### Passage
LOL, I live right down the street. So on our way to the Dollar tree in Streetsboro. We had to see, funny thing. You would never see this unless you knew it was there???


----------



## Steel Cranium

RedJada said:


> Something fishy going on here. Notice the safety glasses on the left
> 
> LOL, I live right down the street. So on our way to the Dollar tree in Streetsboro. We had to see, funny thing. You would never see this unless you knew it was there???


I wonder where the authorities buried the body?


----------



## creekcrawler

> I wonder where the authorities buried the body?


Geez - Pay attention to thread. The laser-beam sharks ate him!


----------



## BASSINaDL

Iv heard stuff about their (secrett) spots were the rangers can't get u and all this this stuff about people "sneaking" in their all the time, and other ppl say they've gone to court three times and had notes deffence. I don't think its worth it to go up their and geting a three hundred dollar fine before i make it up to the water.

### Dataset

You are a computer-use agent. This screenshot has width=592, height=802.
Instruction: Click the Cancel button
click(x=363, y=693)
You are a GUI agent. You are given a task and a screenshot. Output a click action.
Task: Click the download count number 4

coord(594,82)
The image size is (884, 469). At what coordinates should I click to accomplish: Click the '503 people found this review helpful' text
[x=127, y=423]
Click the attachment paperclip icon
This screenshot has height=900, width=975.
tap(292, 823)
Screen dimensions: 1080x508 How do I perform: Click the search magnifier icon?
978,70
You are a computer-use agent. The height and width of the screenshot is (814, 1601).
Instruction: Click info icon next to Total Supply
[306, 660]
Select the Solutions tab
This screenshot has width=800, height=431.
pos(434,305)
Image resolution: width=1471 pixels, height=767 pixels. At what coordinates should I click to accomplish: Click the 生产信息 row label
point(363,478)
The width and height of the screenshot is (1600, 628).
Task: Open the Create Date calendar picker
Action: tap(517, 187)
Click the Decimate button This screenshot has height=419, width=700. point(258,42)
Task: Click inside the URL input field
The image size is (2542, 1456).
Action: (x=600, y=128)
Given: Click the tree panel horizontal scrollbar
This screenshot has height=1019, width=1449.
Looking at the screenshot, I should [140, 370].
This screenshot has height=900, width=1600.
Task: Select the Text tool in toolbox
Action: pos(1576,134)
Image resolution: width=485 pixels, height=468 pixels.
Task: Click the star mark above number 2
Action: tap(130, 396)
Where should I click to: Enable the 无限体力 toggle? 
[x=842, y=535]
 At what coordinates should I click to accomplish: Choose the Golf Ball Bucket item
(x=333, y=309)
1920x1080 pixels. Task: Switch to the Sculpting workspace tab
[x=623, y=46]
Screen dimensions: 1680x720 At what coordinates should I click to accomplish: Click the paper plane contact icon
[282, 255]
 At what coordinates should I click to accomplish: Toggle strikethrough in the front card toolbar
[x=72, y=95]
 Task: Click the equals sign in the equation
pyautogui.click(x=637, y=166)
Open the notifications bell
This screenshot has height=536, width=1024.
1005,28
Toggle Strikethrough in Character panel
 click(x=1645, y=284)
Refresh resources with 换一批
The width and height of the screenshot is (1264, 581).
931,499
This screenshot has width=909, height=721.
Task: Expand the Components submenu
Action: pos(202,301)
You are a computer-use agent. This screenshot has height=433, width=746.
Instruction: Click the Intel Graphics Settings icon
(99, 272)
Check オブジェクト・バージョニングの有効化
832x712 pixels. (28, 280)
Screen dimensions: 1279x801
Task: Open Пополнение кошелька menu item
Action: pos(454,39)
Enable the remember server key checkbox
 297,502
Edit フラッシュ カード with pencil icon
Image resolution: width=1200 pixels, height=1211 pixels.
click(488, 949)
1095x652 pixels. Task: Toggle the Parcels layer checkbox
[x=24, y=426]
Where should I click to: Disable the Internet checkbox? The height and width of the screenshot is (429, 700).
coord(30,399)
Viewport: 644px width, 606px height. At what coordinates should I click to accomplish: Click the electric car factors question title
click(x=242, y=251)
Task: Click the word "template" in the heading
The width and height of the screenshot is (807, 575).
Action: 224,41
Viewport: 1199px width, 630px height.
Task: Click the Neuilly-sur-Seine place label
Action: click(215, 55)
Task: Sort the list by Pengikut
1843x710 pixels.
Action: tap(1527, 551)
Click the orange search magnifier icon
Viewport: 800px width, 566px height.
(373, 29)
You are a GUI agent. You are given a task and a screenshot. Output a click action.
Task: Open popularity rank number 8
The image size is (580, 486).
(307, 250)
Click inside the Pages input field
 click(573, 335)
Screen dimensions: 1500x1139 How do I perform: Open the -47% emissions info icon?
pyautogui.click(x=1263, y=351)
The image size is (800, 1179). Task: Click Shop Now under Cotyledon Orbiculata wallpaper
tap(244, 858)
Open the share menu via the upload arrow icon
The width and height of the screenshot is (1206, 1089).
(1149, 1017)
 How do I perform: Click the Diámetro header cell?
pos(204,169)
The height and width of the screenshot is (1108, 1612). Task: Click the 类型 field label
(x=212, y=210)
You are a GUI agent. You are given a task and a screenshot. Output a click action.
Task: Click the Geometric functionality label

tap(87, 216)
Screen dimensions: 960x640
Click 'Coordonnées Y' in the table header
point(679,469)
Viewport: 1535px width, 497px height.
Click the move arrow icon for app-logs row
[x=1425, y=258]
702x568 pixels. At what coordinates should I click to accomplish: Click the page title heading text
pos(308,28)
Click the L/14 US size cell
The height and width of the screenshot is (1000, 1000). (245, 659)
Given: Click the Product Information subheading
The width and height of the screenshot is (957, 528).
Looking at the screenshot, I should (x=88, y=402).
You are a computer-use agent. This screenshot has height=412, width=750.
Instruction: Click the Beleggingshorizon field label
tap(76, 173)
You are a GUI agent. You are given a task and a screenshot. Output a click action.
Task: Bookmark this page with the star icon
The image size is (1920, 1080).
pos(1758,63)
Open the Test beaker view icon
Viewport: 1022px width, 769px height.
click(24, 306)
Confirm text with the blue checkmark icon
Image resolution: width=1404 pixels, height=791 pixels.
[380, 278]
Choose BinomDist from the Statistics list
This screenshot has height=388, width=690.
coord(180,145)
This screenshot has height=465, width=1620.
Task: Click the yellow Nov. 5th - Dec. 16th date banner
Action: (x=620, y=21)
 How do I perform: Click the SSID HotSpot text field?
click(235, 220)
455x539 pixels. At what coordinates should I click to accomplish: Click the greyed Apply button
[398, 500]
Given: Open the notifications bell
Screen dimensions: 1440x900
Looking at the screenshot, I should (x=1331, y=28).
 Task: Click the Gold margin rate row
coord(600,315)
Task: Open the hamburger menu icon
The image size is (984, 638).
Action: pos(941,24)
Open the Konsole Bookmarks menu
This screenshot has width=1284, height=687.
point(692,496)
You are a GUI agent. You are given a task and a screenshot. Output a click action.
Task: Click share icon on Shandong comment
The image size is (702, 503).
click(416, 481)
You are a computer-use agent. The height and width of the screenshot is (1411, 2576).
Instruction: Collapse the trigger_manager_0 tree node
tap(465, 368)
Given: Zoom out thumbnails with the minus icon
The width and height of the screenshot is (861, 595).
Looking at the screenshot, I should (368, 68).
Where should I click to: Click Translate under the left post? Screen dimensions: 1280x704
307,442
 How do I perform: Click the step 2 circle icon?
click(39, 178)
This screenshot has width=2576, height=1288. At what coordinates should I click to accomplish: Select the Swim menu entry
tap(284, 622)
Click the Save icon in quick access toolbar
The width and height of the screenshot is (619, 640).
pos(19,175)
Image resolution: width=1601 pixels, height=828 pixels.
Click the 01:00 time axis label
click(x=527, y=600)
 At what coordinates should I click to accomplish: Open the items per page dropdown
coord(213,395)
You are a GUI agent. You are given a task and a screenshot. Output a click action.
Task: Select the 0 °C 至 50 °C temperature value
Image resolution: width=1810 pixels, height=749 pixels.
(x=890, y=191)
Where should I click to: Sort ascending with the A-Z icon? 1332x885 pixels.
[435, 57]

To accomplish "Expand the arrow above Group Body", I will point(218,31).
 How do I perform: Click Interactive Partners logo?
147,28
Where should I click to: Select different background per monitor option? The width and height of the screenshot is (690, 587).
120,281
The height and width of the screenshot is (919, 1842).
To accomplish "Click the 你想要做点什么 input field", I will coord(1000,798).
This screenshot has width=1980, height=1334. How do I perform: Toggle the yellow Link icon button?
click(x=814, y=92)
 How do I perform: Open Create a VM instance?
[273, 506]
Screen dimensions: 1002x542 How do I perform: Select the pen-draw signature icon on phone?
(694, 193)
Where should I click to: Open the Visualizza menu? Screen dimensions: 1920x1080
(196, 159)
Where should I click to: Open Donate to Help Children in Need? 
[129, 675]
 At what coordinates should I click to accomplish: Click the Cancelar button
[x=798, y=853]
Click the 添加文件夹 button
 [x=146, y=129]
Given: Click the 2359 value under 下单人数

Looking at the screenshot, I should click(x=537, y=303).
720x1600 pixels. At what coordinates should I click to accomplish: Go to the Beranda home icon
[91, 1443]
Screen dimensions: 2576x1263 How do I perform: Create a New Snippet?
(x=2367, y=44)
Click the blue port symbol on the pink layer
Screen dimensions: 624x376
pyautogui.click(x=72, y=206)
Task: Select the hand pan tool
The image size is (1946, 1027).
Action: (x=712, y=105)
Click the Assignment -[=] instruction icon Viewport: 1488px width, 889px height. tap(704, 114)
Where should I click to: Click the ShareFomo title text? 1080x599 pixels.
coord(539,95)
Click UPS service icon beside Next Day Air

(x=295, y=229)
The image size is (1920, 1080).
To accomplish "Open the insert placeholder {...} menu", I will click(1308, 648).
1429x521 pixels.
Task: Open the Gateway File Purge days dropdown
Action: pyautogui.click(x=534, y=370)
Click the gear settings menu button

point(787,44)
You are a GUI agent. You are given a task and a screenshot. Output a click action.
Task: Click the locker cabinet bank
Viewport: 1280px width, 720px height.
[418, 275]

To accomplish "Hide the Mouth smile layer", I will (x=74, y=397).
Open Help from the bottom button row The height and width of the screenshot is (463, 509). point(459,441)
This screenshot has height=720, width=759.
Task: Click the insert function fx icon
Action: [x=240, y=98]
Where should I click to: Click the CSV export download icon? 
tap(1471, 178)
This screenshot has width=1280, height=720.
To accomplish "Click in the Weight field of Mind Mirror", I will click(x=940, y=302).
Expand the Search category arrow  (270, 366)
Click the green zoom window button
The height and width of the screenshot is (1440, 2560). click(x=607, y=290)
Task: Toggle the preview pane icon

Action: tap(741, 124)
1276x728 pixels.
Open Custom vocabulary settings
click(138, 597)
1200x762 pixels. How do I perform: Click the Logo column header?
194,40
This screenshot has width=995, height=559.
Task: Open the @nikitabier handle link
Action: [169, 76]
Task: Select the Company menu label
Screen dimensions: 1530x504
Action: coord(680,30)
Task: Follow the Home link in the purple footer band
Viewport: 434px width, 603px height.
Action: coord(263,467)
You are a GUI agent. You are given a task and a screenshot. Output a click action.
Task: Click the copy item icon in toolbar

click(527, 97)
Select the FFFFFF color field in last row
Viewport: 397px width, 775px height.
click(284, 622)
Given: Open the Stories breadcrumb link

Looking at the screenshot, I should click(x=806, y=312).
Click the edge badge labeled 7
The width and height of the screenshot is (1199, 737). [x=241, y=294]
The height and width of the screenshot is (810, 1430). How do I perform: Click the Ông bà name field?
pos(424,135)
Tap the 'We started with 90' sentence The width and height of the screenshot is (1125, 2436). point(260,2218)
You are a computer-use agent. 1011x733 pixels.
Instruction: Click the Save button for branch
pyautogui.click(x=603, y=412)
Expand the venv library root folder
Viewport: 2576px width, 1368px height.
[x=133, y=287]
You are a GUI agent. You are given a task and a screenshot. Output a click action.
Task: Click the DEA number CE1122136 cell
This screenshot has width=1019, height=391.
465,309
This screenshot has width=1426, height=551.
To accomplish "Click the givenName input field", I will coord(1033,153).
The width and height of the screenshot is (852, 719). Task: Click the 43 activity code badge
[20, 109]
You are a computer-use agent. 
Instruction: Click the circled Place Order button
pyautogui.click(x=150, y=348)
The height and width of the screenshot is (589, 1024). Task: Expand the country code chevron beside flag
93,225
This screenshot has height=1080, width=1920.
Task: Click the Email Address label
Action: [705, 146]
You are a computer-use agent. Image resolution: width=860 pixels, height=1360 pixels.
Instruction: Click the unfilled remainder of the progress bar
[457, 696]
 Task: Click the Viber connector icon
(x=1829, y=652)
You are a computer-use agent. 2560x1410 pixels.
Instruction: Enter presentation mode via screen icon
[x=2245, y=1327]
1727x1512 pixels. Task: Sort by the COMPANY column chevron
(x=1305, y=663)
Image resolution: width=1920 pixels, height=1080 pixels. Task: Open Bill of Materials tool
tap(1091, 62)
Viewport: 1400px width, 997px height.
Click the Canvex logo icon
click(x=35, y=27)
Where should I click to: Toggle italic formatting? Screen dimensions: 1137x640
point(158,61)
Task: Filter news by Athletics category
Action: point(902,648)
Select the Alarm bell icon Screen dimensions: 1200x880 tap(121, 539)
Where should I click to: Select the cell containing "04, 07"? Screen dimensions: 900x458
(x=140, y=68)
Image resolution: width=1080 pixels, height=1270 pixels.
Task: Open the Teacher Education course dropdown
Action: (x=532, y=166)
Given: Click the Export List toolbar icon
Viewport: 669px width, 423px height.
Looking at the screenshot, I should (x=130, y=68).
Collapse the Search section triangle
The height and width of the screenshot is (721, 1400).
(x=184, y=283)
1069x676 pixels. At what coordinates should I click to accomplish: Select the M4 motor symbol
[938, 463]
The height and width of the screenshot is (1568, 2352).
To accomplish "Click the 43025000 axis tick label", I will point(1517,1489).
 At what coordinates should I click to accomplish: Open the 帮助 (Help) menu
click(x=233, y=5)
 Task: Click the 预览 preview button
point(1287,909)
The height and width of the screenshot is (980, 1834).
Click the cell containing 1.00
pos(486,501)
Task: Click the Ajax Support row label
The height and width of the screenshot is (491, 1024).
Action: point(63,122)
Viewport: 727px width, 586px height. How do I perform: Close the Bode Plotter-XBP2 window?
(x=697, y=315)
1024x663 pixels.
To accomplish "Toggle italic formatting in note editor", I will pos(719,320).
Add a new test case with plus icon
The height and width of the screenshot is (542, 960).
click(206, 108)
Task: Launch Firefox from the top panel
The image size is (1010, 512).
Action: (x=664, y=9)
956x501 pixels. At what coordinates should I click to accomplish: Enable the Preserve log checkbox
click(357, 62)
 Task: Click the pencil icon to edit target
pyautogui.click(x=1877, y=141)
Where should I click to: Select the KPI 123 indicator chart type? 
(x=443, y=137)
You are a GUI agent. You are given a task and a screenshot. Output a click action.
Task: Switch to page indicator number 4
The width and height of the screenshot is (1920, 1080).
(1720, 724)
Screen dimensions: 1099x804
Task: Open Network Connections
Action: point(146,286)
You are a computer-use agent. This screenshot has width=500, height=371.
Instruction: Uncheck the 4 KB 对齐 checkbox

### Stated goal A
Retype the forum thread, starting at "Iv heard stuff" and ending at "to the water.".
### Stated goal B
In the forum thread, which store was RedJada heading to?
The lines have nothing to do with the forum thread.

### Reply A
Iv heard stuff about their (secrett) spots were the rangers can't get u and all this this stuff about people "sneaking" in their all the time, and other ppl say they've gone to court three times and had notes deffence. I don't think its worth it to go up their and geting a three hundred dollar fine before i make it up to the water.

### Reply B
The Dollar tree in Streetsboro.